Here, multi-indexing the small dataframe:
Input data: "bigger" dataframe
Periods = ['Aug 23','Sep 23','Oct 23','Nov 23','Dec 23','Q3 23','Q4 23','Q1 24','Q2 24','Q3 24','Q4 24','Cal 24','Cal 25']
Routes = ['TC2_37', 'TD25']
Categories = ['value','daily_change']
Data = [[20339.0,4018.0,26569.0,-951.0],
[19737.0,3037.0,32725.0,-507.0],
[19821.0,1316.0,38033.0,-18.0],
[20803.0,580.0,40282.0,-188.0],
[22070.0,115.0,42195.0,-148.0],
[18158.0,1891.0,31269.0,-1102.0],
[20899.0,672.0,40170.0,-117.0],
[16361.0,363.0,37983.0,-125.0],
[14581.0,380.0,28731.0,546.0],
[13029.0,415.0,27840.0,628.0],
[16701.0,310.0,33390.0,520.0],
[15168.0,367.0,31986.0,393.0],
[13950.0,98.0,30712.0,139.0]]
DF = pd.DataFrame(index = pd.Index(Periods, name = 'periods'),
columns = pd.MultiIndex.from_product([Routes, Categories]),
data = Data)
DF
TC2_37 TD25
value daily_change value daily_change
periods
Aug 23 20339.0 4018.0 26569.0 -951.0
Sep 23 19737.0 3037.0 32725.0 -507.0
Oct 23 19821.0 1316.0 38033.0 -18.0
Nov 23 20803.0 580.0 40282.0 -188.0
Dec 23 22070.0 115.0 42195.0 -148.0
Q3 23 18158.0 1891.0 31269.0 -1102.0
Q4 23 20899.0 672.0 40170.0 -117.0
Q1 24 16361.0 363.0 37983.0 -125.0
Q2 24 14581.0 380.0 28731.0 546.0
Q3 24 13029.0 415.0 27840.0 628.0
Q4 24 16701.0 310.0 33390.0 520.0
Cal 24 15168.0 367.0 31986.0 393.0
Cal 25 13950.0 98.0 30712.0 139.0
Input data: "small" dataframe
routes = ['A6TCE','BCTI','BDTI','MA2TCE','TD7', 'TD8', 'TD25', 'V2TCE']

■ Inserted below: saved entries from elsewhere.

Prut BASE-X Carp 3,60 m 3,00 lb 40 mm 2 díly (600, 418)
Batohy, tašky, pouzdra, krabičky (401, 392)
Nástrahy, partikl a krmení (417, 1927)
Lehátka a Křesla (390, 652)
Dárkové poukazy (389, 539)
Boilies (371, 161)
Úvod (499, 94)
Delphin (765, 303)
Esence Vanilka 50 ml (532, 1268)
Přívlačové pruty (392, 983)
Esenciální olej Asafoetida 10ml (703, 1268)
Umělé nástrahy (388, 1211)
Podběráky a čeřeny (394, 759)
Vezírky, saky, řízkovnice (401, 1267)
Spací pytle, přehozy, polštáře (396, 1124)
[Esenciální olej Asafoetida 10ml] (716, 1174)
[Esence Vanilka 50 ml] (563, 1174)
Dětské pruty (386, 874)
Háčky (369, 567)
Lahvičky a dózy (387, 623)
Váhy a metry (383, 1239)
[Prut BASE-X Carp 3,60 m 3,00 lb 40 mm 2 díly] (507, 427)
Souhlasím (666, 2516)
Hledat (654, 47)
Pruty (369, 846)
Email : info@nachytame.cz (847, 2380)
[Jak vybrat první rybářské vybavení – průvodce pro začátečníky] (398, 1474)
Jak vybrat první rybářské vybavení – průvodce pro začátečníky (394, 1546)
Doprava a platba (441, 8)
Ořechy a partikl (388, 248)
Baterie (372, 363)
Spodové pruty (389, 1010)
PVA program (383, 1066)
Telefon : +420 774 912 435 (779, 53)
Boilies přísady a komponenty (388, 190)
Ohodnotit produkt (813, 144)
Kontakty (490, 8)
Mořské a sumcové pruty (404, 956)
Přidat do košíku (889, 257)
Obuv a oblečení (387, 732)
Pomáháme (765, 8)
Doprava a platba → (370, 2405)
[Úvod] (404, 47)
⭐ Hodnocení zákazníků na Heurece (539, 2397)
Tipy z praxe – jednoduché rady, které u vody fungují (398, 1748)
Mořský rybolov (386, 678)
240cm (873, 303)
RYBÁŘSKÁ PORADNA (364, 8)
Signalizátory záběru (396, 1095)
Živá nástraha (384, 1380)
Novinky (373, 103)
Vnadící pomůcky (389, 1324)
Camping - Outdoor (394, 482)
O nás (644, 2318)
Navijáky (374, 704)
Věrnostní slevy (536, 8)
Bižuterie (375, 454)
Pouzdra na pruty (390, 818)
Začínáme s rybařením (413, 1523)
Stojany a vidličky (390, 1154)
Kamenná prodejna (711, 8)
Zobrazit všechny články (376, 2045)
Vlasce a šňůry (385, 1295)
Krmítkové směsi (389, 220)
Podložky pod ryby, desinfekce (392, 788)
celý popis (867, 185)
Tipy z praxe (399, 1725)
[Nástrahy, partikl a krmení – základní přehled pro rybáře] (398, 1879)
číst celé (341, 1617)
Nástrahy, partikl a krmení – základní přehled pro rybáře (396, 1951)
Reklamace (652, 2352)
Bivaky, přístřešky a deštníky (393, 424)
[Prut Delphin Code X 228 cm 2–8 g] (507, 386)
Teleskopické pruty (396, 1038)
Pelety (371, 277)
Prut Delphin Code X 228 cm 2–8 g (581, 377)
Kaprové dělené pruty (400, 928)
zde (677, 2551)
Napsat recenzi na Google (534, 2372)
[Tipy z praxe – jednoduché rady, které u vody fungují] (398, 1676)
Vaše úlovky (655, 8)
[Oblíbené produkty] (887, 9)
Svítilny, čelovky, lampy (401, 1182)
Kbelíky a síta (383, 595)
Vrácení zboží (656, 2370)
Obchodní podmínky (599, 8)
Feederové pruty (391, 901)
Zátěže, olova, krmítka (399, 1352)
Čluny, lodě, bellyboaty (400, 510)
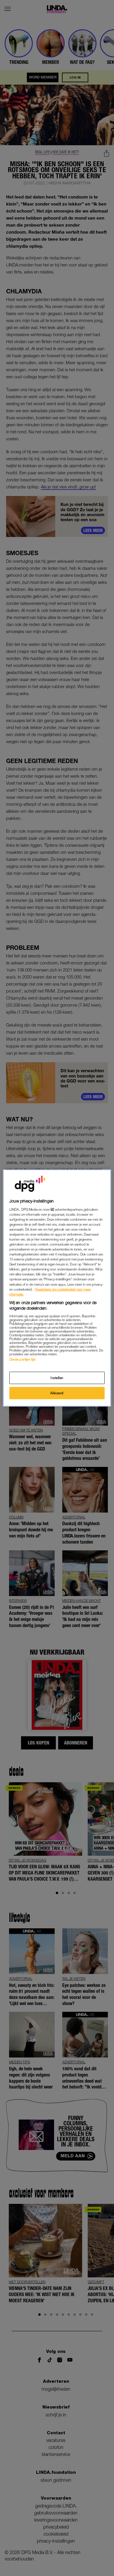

values = [17134.0, 720.0, 821.0, 28859.0,9917.0,31700.0,10408.0,11800.0]
category = ['value']
period = ['2023-08-02']
(1) If you can create it directly with multi-indexed columns:
df = pd.DataFrame(index = pd.Index(period, name = 'periods'),
columns = pd.MultiIndex.from_product([routes, category]),
data = [values])
df
A6TCE BCTI BDTI MA2TCE TD7 TD8 TD25 V2TCE
value value value value value value value value
periods
2023-08-02 17134.0 720.0 821.0 28859.0 9917.0 31700.0 10408.0 11800.0
(2) If you cannot create it directly with multi-indexed columns, then adding the level is simple: How to simply add a column level to a pandas dataframe
df = pd.DataFrame(index = pd.Index(period, name = 'periods'),
columns = routes,
data = [values])
df
A6TCE BCTI BDTI MA2TCE TD7 TD8 TD25 V2TCE
periods
2023-08-02 17134.0 720.0 821.0 28859.0 9917.0 31700.0 10408.0 11800.0
# Add the level:
df.columns = pd.MultiIndex.from_product([df.columns, ['value']])
df
A6TCE BCTI BDTI MA2TCE TD7 TD8 TD25 V2TCE
value value value value value value value value
periods
2023-08-02 17134.0 720.0 821.0 28859.0 9917.0 31700.0 10408.0 11800.0
Merging
Once index compatibility is there, merging is obvious:
pd.concat([DF, df], axis=0, join='inner')
Output: As requested,
TD25
value
periods
Aug 23 26569.0
Sep 23 32725.0
Oct 23 38033.0
Nov 23 40282.0
Dec 23 42195.0
Q3 23 31269.0
Q4 23 40170.0
Q1 24 37983.0
Q2 24 28731.0
Q3 24 27840.0
Q4 24 33390.0
Cal 24 31986.0
Cal 25 30712.0
2023-08-02 10408.0
As for sorting the index with new row on top, for that you will need to rephrase its contents in an homogeneous time unit, i.e. avoid mixing days, months or quarters, ideally using datetime format.